Imagine watching the water rise in your home…first just a trickle through the bottom of the door, then to your ankles, then to your waist…

People in New Orleans and now Galveston have experienced the feeling of literally watching their homes flood before their eyes.

Thankfully, many people in Galveston evacuated before Hurricane Ike hammered the island south of Houston before this weekend’s storm. However, even those who left are now facing the aftermath of a storm that flooded most of Galveston Island.

Some of these homeowners will be able to pick up and start over thanks to the flood insurance policies they purchased. Unfortunately, some homeowners did not buy insurance, and for these unlucky few, when they return home they will have almost nothing left.

A similar phenomena has been occurring in the financial markets.

Many institutions took risks, and rather than buying insurance (in the form of conservative practices), they decided to rough it, perhaps convinced like a few stubborn Galveston homeowners, that because it had not flooded for the last twenty years, that it would not flood this time around.

The horrible irony of the flood analogy is that for many of these institutions, and more offensively their shareholders, they did not have to buy insurance because the federal government stood waiting in the wings to bail them out. At the same time, many home owners will not be as lucky…sure they might get a FEMA check to help with some of their relocation expenses, but they will be wiped out – because they took a risk (living by the water) and did not protect against it (buy flood insurance).

Tonight the Federal Government has agreed to loan AIG $85 B dollars in exchange for a majority stake in the company in order to avoid the dreaded CDS Scenarios alluded to in my previous post (AIG Gets $85 Billion Fed Loan, Cedes Control to Avert Collapse).

In the most twisted of ironies, the Federal Government is acting as an insurer to an insurer who failed to insure itself like any responsible citizen.

Although it is unclear from the current news whether AIG shareholders will be completely wiped out, if they – like their Bear Stearns brethren before them – receive anything more than $0, this is truly a deplorable decision.

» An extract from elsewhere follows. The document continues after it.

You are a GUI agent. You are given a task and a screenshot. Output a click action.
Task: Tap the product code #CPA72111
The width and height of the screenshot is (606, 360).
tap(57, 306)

As I mentioned at the time of the Bear Stearns decision, I understand that the government feels the need to prevent the kind of systematic calamity that would exist if a massive counterparty failed  – especially one the size of AIG who is a participant as a principal in far more markets than Lehman or Bear Stearns. However, they should do as they did for Freddie and Fannie and eliminate the equity value of the firm. If AIG has truly failed, then let it be so.

The alternative – for the Fed to act as an after-the-fact insurance policy when the storm comes – undermines the very free market that the current administration claims to support.

My heart goes out to the families in Galveston, and the workers at Lehman and on main street who are suffering in the midst of our nations greatest financial challenge since the Great Depression.

I only hope our leaders use these decisions as lessons learned to develop more reasonable principles and to reach fairer decisions in the future…and in the mean time, I hope they have not done what it appears they might have done in jeapordizing the financial wherewithal of the federal government to protect shareholders of irresponsible institutions.